### [Entries taken from a collection]
>>>>

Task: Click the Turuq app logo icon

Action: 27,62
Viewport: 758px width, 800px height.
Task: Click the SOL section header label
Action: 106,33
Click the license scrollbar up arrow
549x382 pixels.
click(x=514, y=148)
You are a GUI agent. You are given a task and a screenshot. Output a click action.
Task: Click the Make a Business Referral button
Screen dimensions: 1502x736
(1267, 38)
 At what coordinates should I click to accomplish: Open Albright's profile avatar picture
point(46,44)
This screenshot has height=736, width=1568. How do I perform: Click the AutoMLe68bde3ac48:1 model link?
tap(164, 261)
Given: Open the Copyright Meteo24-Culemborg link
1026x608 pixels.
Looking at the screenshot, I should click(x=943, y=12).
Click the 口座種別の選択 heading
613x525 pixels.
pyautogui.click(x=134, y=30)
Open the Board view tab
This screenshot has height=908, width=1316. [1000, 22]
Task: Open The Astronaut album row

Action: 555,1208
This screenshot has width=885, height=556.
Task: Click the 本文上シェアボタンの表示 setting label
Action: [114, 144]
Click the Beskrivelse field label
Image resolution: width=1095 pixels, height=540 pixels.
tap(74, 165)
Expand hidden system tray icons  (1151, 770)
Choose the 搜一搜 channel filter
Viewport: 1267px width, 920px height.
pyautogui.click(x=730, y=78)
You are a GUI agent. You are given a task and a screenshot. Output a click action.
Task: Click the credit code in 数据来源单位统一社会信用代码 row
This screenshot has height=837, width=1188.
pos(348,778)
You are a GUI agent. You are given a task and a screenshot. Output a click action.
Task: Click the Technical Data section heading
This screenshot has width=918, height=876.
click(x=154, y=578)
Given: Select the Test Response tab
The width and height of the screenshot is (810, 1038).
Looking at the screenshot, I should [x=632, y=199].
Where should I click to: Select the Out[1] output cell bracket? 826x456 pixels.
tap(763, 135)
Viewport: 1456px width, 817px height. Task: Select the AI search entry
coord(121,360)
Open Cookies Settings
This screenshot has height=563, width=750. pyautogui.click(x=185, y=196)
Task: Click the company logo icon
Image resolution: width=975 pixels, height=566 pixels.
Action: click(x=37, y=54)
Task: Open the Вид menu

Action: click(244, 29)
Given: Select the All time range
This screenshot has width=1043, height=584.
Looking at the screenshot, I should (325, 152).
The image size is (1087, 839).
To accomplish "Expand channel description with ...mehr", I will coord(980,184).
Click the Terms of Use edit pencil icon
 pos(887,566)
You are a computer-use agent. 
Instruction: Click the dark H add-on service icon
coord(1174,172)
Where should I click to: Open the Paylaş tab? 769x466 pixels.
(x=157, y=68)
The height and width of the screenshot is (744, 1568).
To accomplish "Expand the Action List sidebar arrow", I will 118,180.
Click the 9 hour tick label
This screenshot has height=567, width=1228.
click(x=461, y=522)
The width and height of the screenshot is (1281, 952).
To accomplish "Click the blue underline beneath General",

<<<<

Each line from the top of the records above through the line containing "Click the Beskrivelse field label" needs to be transcribed exactly, and no line after it.

### [Expected answer]
Task: Click the Turuq app logo icon

Action: 27,62
Viewport: 758px width, 800px height.
Task: Click the SOL section header label
Action: 106,33
Click the license scrollbar up arrow
549x382 pixels.
click(x=514, y=148)
You are a GUI agent. You are given a task and a screenshot. Output a click action.
Task: Click the Make a Business Referral button
Screen dimensions: 1502x736
(1267, 38)
 At what coordinates should I click to accomplish: Open Albright's profile avatar picture
point(46,44)
This screenshot has height=736, width=1568. How do I perform: Click the AutoMLe68bde3ac48:1 model link?
tap(164, 261)
Given: Open the Copyright Meteo24-Culemborg link
1026x608 pixels.
Looking at the screenshot, I should click(x=943, y=12).
Click the 口座種別の選択 heading
613x525 pixels.
pyautogui.click(x=134, y=30)
Open the Board view tab
This screenshot has height=908, width=1316. [1000, 22]
Task: Open The Astronaut album row

Action: 555,1208
This screenshot has width=885, height=556.
Task: Click the 本文上シェアボタンの表示 setting label
Action: [114, 144]
Click the Beskrivelse field label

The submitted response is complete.